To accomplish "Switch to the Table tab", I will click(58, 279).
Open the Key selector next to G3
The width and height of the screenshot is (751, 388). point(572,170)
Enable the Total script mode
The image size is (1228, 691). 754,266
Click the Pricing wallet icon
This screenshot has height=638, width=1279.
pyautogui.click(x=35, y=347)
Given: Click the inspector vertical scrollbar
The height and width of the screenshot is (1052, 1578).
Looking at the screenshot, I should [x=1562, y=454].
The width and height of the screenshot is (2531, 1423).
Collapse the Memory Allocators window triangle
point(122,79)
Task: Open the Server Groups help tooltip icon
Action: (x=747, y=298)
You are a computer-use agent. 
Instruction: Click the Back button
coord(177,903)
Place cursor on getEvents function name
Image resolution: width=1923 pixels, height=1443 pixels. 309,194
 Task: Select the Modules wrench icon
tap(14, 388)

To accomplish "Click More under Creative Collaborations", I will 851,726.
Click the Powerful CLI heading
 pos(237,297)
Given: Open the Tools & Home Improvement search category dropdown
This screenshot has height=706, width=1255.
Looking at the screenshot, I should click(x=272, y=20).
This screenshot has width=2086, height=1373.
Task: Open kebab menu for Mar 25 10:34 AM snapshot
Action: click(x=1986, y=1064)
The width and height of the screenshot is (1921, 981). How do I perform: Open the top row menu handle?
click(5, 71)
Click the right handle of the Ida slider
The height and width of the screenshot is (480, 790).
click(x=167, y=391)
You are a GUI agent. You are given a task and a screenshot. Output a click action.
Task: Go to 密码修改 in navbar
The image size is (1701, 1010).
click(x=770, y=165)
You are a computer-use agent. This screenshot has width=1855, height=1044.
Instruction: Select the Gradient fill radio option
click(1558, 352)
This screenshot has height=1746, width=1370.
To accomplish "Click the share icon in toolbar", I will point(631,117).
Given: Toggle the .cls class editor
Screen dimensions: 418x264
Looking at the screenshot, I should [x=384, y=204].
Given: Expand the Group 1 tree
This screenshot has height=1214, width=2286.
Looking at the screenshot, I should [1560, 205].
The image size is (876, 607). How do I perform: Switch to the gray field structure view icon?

> What to produce
From the entries above, copy each line that holds "computer".

> Output below
You are a computer-use agent. 
You are a computer-use agent. This screenshot has width=1855, height=1044.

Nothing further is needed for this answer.